In conclusion, this pilot study was adequately powered to demonstrate that APS is superior to saline (sham) control for the treatment of hip osteoarthritis in dogs. In turn, although one objective of this study was to perform a power analysis to determine how many dogs would need to be enrolled in a similarly conducted study to detect statistical significance of APS when compared to saline, clearly no power analysis, or further study were needed given that statistical significance was reached in this pilot study. The study likely achieved statistical significance with few dogs because dogs with bilateral disease were included allowing one limb to be used as a treatment limb and one limb to be used as a control. In turn, inter-dog variability was controlled for, thus increasing sensitivity for detecting a statistically significant difference. However, there remain several clinically relevant questions that remain such as whether APS treatment is superior to other clinically relevant treatments and what is the duration of benefit of APS. Given three studies have now demonstrated a proof of principle regarding the efficacy of APS when compared to saline over short time frames (1–3 months), future study should focus on addressing the two aforementioned and currently unanswered questions regarding the efficacy of APS when compared to other clinically relevant treatments and the duration of APS benefit in dogs with OA.

Data Availability

The datasets generated for this study are available on request to the corresponding author.

Ethics Statement

The study was reviewed and approved by the Animal Care and Use Committee of Colorado Canine Orthopedics and Rehab.

Author Contributions

SF designed the study, executed data collection, performed some of the statistical analyses, and wrote the manuscript.

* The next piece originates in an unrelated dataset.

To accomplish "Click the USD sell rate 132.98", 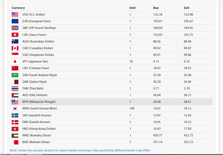I will pyautogui.click(x=188, y=14).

Conflict of Interest Statement

The author declares that this study received funding from Owl Manor. The funder was not involved in data collection, analysis, interpretation, or the writing of this article or the decision to submit it for publication. The funder was involved in reviewing and approving the study design prior to deciding to fund the study. SF is also a consultant for Arthrex Vet Systems and has received research support from Arthrex Vet Systems and MediVet Biologics to evaluate orthobiologics.